## Records for the task
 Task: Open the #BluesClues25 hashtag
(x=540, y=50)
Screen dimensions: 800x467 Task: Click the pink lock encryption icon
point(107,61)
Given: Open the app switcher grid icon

## Exercise
Take the line that contains "Screen dimensions: 800x467" and every line after it in the material above. Set those lines down exactly and nothing more.

## Solution to this exercise
Screen dimensions: 800x467 Task: Click the pink lock encryption icon
point(107,61)
Given: Open the app switcher grid icon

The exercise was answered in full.